**TASK INSTRUCTIONS**
a - List each distinct term in the Sukkot sermon that is followed by an English equivalent in parentheses, and give that equivalent.
b - Extend the Sukkot sermon by writing on from its final sentence.

=== SELECTION ===

Month 7:18, Week 3:3 (Shleshi/Bikkurim), Year:Day 5941:194 AM|
Gregorian Calendar: Saturday 7 October 2017
Sukkot 2017 IV
Salvational Joy in the Four Gospels
Continued from Part 3
Chag sameach Sukkot chaverim and welcome to the fourth day of celebration in this Feast of Tabernacles! Our theme this year is simcha or joy in spite of half of yesterday and half of day being spoiled by a ransomware attack which I freely confess did rob me of my simcha (joy) as I contemplated with horror the thought of either losing lots of ministry work (I managed to save it in the end) and of not being able to get out these Sukkot sermons to you during the season. I can tell you that my simcha (joy) did return after I managed to fix the issue! Thank you those of you who were praying for me or otherwise lending technical assistance.
Different Covenant 'Joys'?
We resume our Sukkot theme of simcha (joy) today by turning to testimony of the Messianic Scriptures (New Testament) and I want to begin by correcting a common misperception that the 'spirit', 'joy' and such important manifestations of relationship with Yahweh was somehow 'inferior' in Tanakh (Old Testament) times to Messianic Scripture (New Testament) times. The experience of simcha (joy) with Elohim (God) by the godly was essentially the same with one difference: the simcha (joy) of redemption in Messiah brought with it a sense of permanence because no further annual sacrifices were required to renew it. But let's rummage a little through the Scriptures and see what we can find today.

=== DATASET ENTRIES ===

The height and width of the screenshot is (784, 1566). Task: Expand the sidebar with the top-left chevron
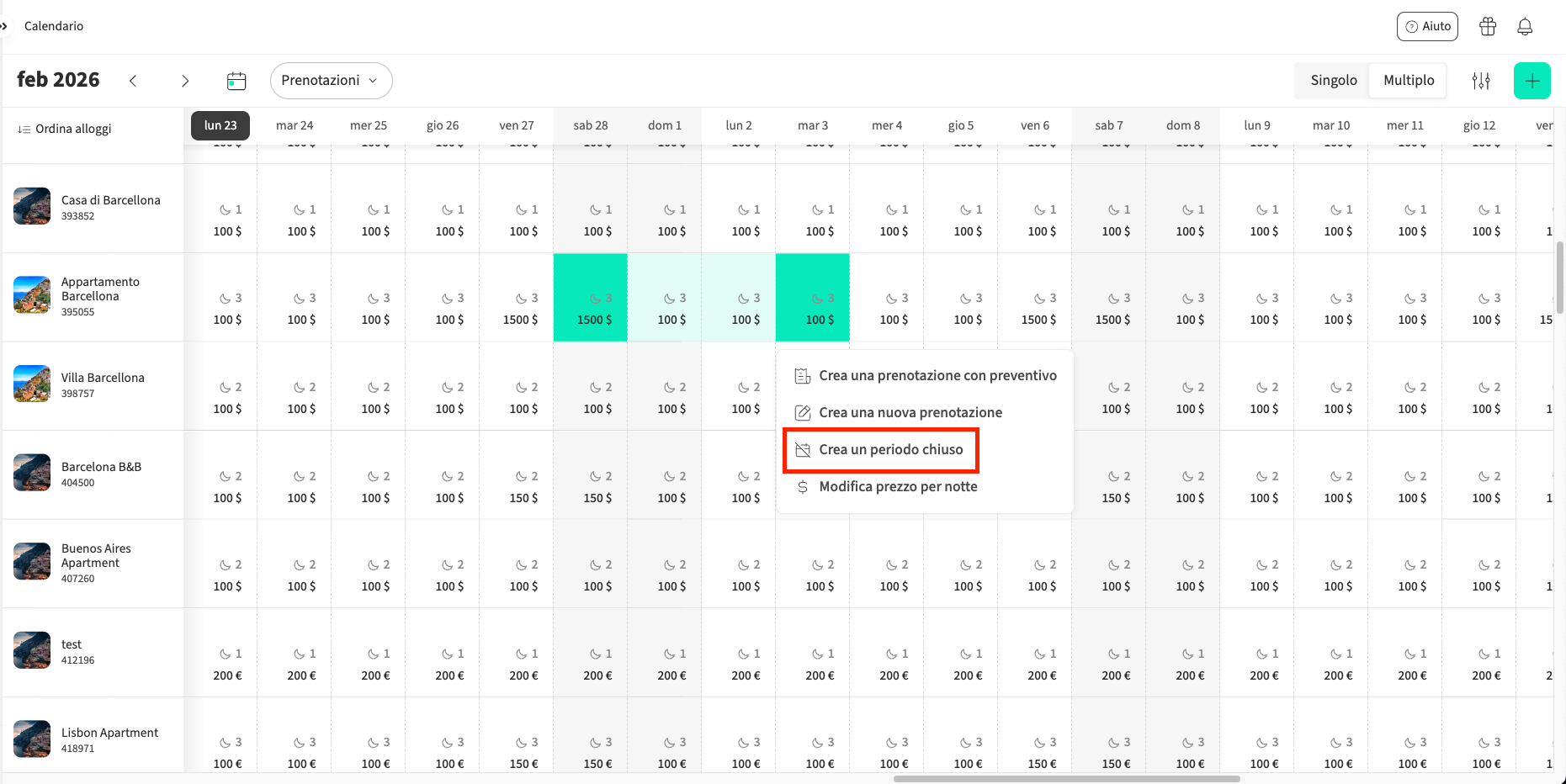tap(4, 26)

===
=== DATASET ENTRIES ===

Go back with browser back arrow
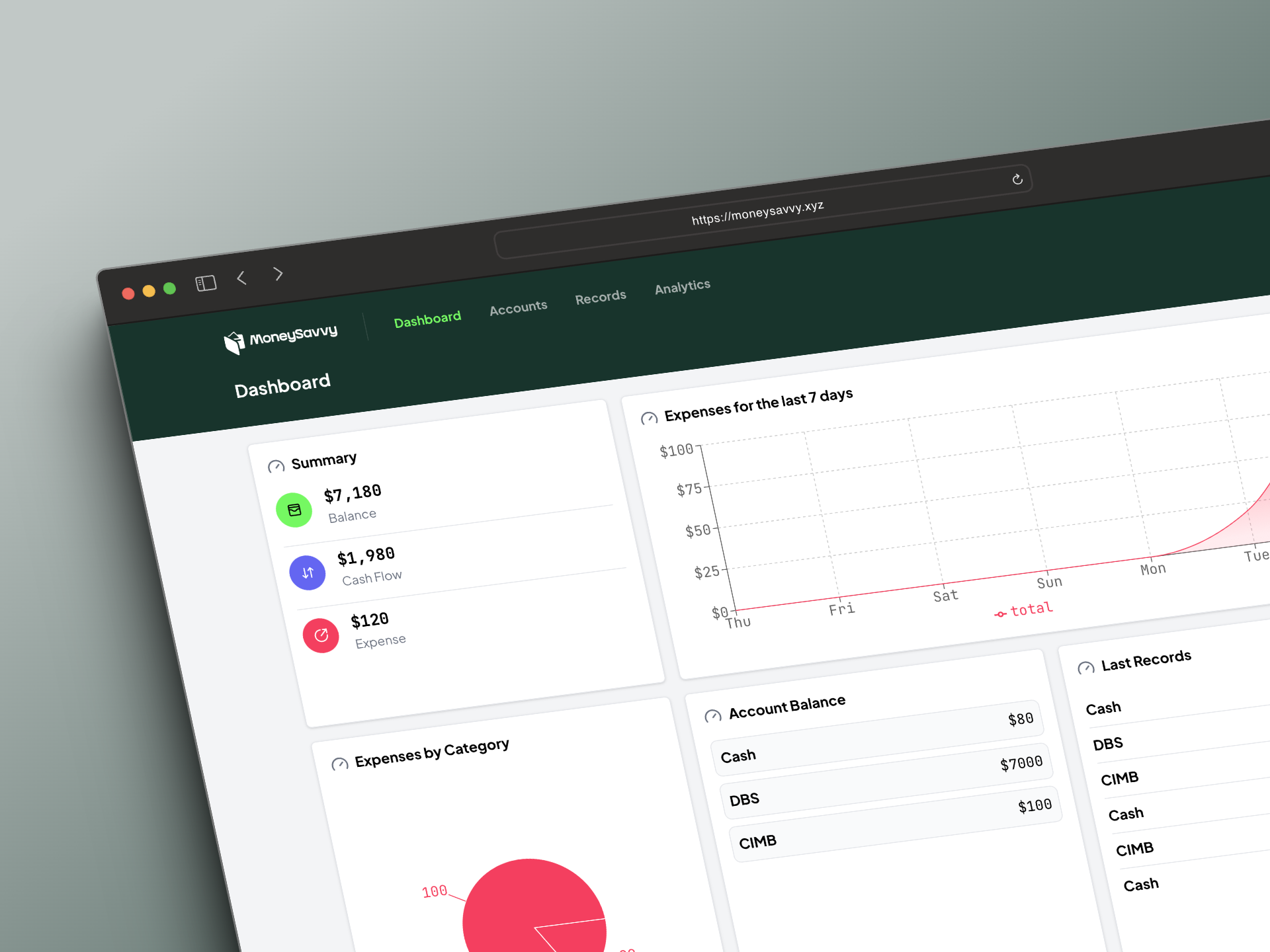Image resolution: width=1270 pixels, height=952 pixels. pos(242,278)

===
=== DATASET ENTRIES ===

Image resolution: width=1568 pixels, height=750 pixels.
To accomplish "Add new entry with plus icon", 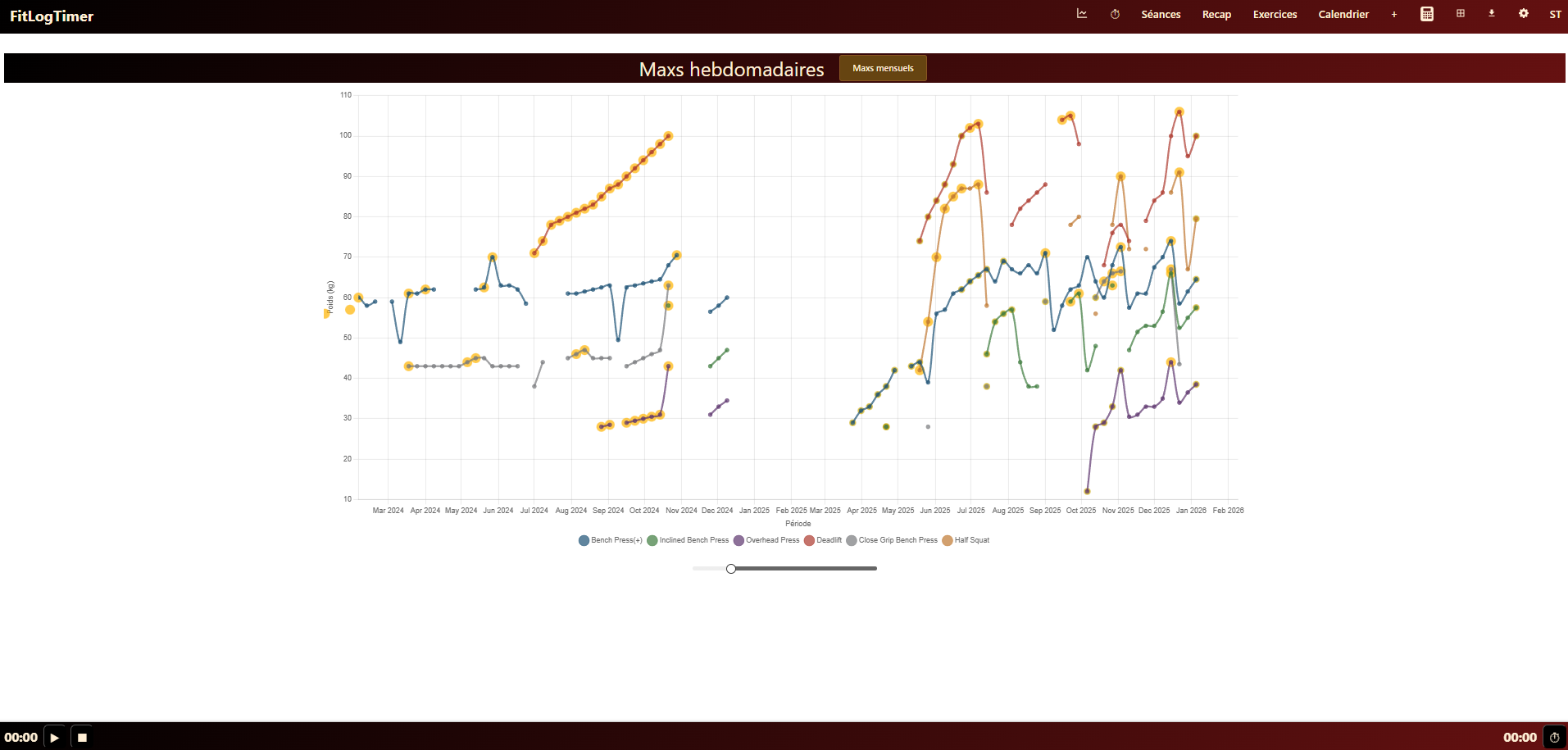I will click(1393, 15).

===

**PER-TASK OUTPUTS**
a -
simcha: joy
Messianic Scriptures (also Messianic Scripture): New Testament
Tanakh: Old Testament
Elohim: God

b -
The Joy of Proclamation
As you read the Synoptic Gospels (Matthew, Mark and Luke) you are at once struck by the fact that simcha (joy) centres around the proclamation of the Besorah (Gospel), in all its varied forms, for Good News is Joyful News! I think it is a wonderfully eddifying thing to witness!
Different Spirits of Proclamation - the Jehovah's Witnesses
The spirit in which you proclaim, preach, teach or witness says a lot as to whether you have received authentic salvation or not. Every time I have been to a Jehovah's Witness meeting, for example, or spoken with some of their people when they drop by, I am always left with a sense of emptiness. Indeed their witness can sometimes be so suffocating that I just can't wait to get away. Try as I may to worship amongst them, it just doesn't work. There is no authentic simcha (joy) because there is no authentic Ruach (Spirit). Their 'Good News' is the Watchtower Bible & Tract Society organisation, publications, and so on, not that of the resurrection and of the filling of the Ruach haQodesh (Holy Spirit). First, because they don't believe in a physical resurrection, and second, because they don't believe the 'spirit' has any discernable effect. Salvation by faith in an organisation cannot have an eternal component to it, so it must ebb and flow.
The Main Areas of Joyful Proclamation
There may be said to be three areas of joyful proclamation in which a strong element of simcha (joy) is involved:
We'll take a look at each of these in turn.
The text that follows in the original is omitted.